Flow cytometry analysis
FITC, PE, or allophycocyanin (APC)-conjugated mAbs specific for mouse CD4 (GK1.5), CD8a (53-6.7), F4/80 (BM8), B220 (RA3-6B2), Gr1 (RB6-8C5), CD11c (N418), NK1.1 (PK136), CD45 (30-F11), and their isotype controls were purchased from BD, eBioscience, or BioLegend. Immediately after graft explantation at day 7 after transplantation, one third of each cardiac allograft was homogenized in RPMI 1640 media with 2 mg/ml Collagenase D (Worthington Biochemical Corporation) and 10% FCS for 2 h at room temperature. Cells were incubated with normal hamster serum, normal mouse serum (Jackson ImmunoResearch Laboratories, Inc.), and 5 µg/ml anti-CD16/32 mAb (2.4G2; BD) and then stained with FITC-, PE-, and APC-conjugated mAbs for 30 min at 4°C. To exclude dead cells, we added 7-Amino-Actinomycin D (BD) and incubated cells for 10 min immediately before analysis. Expression of markers was determined with a FACSCalibur flow cytometer (BD) and FlowJo software (Tree Star).

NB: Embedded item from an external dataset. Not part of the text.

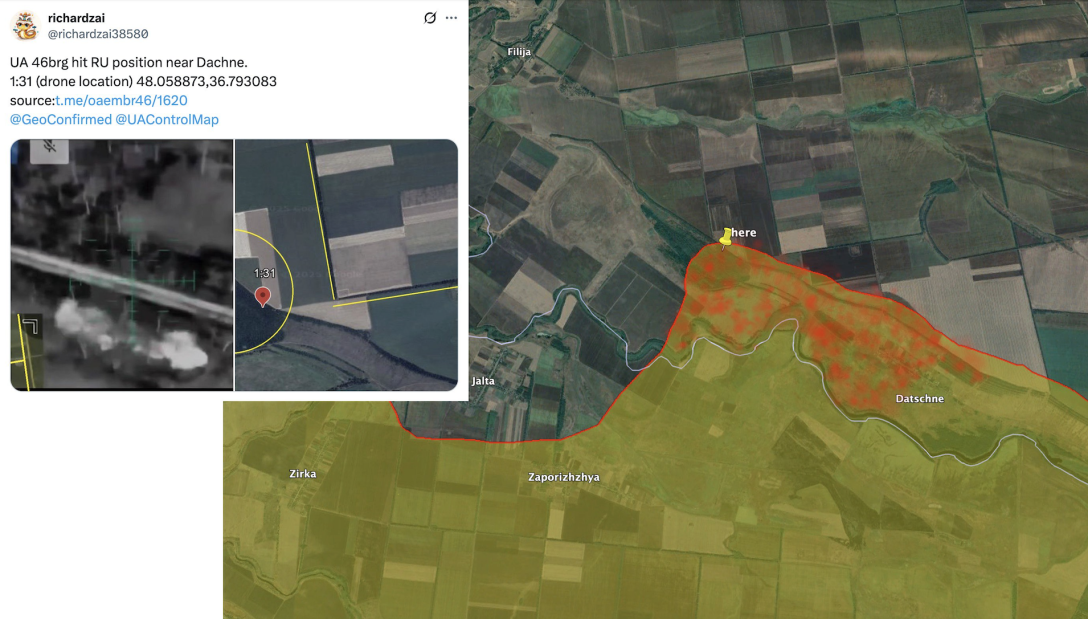Screen dimensions: 1088x619
Task: Click the Filija label on the map
Action: pos(519,51)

Online supplemental material
Table S1, included as a separate Excel file, shows details of the gene expression datasets used for discovery of the CRM across all transplanted organs, statistically significant genes identified as differentially expressed across all datasets, and the types of blood cells these genes are expressed in. Table S2, included as a separate Excel file, shows details of the independent gene expression datasets used for validation of the CRM and effect size and p-values for the CRM genes in the validation datasets. Table S3, included as a separate Excel file, shows differential expression, pathway, and graft-infiltrating cell analysis of treated cardiac mouse transplants. Table S4, included as a separate Excel files, shows multivariate Cox proportional hazards analysis of predictors of death-censored graft survival in cohort 1 (2,664 renal allograft recipients) and cohort 2 (2,515 renal allograft recipients); statin use was significantly associated with graft survival, censored for recipient death and for statin stop, independent of recipient and donor age, repeat transplantation, and calendar year.
Acknowledgments
P. Khatri and A.J. Butte were funded by the US National Cancer Institute (grant R01 CA138256). A.J. Butte was also funded by the Lucile Packard Foundation for Children’s Health and National Institute of General Medical Sciences (grant R01 GM079719).
The authors have no conflicting financial interests.